(Given task)
Turn the entries below into a numbered list, starting at the line containing "This screenshot has height=1037, width=1844." and ending at the line containing "[x=1794, y=924]", with both of those lines included and any blank lines dropped.
-- start --
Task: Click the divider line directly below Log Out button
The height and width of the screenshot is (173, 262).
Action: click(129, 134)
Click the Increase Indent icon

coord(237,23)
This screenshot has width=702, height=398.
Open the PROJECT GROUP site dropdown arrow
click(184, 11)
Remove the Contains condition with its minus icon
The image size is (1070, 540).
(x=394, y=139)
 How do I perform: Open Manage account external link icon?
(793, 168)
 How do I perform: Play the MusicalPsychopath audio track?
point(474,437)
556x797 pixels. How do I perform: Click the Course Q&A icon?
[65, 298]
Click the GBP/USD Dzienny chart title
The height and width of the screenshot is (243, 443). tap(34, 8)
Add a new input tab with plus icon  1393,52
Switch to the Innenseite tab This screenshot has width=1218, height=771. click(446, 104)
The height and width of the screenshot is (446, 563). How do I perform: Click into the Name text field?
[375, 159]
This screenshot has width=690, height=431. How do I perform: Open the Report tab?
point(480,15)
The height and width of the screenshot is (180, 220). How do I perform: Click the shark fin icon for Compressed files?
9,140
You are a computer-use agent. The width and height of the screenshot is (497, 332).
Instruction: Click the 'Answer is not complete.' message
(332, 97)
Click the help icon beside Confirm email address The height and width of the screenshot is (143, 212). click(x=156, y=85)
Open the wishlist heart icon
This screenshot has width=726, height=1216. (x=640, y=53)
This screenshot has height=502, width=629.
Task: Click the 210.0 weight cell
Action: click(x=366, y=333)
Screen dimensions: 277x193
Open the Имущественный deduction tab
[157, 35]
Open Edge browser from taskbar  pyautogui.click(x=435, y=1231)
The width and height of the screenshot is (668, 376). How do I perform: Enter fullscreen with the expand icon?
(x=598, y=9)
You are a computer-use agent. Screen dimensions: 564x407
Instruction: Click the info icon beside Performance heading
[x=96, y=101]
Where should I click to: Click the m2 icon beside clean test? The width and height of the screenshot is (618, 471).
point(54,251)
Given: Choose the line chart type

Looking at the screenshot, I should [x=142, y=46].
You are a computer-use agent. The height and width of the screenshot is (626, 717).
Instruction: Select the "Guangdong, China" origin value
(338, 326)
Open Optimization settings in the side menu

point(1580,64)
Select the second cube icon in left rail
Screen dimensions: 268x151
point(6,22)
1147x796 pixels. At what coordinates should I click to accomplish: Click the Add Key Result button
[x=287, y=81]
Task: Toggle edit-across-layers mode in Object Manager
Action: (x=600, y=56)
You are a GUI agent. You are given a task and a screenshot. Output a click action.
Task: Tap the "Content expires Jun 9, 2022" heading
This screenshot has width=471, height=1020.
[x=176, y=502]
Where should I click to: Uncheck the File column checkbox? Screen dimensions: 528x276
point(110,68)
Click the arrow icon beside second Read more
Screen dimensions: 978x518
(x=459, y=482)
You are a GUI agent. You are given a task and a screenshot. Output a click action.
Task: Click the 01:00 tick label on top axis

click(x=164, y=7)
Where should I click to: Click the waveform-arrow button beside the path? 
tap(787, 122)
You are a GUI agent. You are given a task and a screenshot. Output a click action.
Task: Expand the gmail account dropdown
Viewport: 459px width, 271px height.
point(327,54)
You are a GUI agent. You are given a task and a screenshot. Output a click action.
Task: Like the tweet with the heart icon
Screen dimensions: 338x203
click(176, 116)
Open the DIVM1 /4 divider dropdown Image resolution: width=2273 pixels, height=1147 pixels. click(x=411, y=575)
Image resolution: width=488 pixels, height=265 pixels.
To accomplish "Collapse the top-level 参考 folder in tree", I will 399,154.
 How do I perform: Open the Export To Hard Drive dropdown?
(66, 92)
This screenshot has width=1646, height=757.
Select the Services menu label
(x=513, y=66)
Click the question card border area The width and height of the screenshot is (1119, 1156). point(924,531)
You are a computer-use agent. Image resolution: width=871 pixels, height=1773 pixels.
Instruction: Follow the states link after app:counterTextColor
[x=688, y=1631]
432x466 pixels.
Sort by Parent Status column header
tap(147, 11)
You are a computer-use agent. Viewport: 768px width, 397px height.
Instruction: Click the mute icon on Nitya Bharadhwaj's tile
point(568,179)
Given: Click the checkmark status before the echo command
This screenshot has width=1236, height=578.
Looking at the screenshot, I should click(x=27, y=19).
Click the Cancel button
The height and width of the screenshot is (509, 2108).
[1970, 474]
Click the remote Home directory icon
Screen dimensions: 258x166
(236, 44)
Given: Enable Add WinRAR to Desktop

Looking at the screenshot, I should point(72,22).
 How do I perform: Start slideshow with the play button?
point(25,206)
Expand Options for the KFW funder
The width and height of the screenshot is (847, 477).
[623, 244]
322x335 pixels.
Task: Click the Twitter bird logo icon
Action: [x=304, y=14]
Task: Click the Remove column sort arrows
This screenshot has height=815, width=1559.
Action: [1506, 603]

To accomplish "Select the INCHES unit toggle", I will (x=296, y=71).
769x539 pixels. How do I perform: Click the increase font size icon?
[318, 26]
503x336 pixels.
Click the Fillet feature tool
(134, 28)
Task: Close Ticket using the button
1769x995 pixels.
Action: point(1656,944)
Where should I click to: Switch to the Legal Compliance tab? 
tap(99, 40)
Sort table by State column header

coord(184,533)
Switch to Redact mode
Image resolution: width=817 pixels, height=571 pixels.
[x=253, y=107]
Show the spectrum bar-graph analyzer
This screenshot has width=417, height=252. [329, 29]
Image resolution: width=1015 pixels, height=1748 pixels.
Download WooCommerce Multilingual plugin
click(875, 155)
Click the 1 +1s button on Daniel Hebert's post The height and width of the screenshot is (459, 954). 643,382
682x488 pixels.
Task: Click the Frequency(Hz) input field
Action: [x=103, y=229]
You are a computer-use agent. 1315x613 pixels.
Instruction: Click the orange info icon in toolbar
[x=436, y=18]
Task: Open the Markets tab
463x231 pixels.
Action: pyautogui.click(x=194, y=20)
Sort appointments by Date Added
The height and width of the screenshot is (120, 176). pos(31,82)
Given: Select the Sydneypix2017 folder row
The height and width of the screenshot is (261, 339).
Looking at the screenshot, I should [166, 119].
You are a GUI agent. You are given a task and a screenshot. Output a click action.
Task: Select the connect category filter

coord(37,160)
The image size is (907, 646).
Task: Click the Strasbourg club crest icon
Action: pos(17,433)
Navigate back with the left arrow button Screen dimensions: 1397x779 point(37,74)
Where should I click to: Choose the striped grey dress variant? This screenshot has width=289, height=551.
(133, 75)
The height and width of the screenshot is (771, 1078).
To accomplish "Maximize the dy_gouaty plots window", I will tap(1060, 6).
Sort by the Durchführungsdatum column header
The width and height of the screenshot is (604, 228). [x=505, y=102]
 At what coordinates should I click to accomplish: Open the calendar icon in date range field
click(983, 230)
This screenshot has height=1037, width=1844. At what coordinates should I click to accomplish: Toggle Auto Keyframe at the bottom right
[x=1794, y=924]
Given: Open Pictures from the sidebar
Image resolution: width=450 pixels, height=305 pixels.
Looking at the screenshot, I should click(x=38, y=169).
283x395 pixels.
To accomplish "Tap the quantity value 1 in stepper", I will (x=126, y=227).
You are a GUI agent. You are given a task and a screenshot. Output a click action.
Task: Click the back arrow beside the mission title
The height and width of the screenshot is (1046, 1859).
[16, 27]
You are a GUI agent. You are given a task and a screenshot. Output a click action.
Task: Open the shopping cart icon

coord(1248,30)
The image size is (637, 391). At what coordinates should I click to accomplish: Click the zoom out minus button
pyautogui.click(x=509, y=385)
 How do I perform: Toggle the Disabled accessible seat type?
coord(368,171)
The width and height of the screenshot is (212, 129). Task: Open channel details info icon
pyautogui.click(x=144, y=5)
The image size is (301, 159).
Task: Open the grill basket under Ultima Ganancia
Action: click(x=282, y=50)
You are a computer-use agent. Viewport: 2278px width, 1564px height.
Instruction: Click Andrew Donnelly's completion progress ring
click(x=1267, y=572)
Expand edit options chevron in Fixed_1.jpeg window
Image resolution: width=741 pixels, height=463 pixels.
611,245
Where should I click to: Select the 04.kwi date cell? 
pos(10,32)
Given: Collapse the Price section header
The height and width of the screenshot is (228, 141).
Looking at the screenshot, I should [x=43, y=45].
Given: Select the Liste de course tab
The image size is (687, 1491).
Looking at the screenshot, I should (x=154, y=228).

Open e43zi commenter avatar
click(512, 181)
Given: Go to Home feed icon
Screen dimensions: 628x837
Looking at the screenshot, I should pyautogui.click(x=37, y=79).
-- end --
(Right answer)
1. This screenshot has height=1037, width=1844. At what coordinates should I click to accomplish: Toggle Auto Keyframe at the bottom right
2. [x=1794, y=924]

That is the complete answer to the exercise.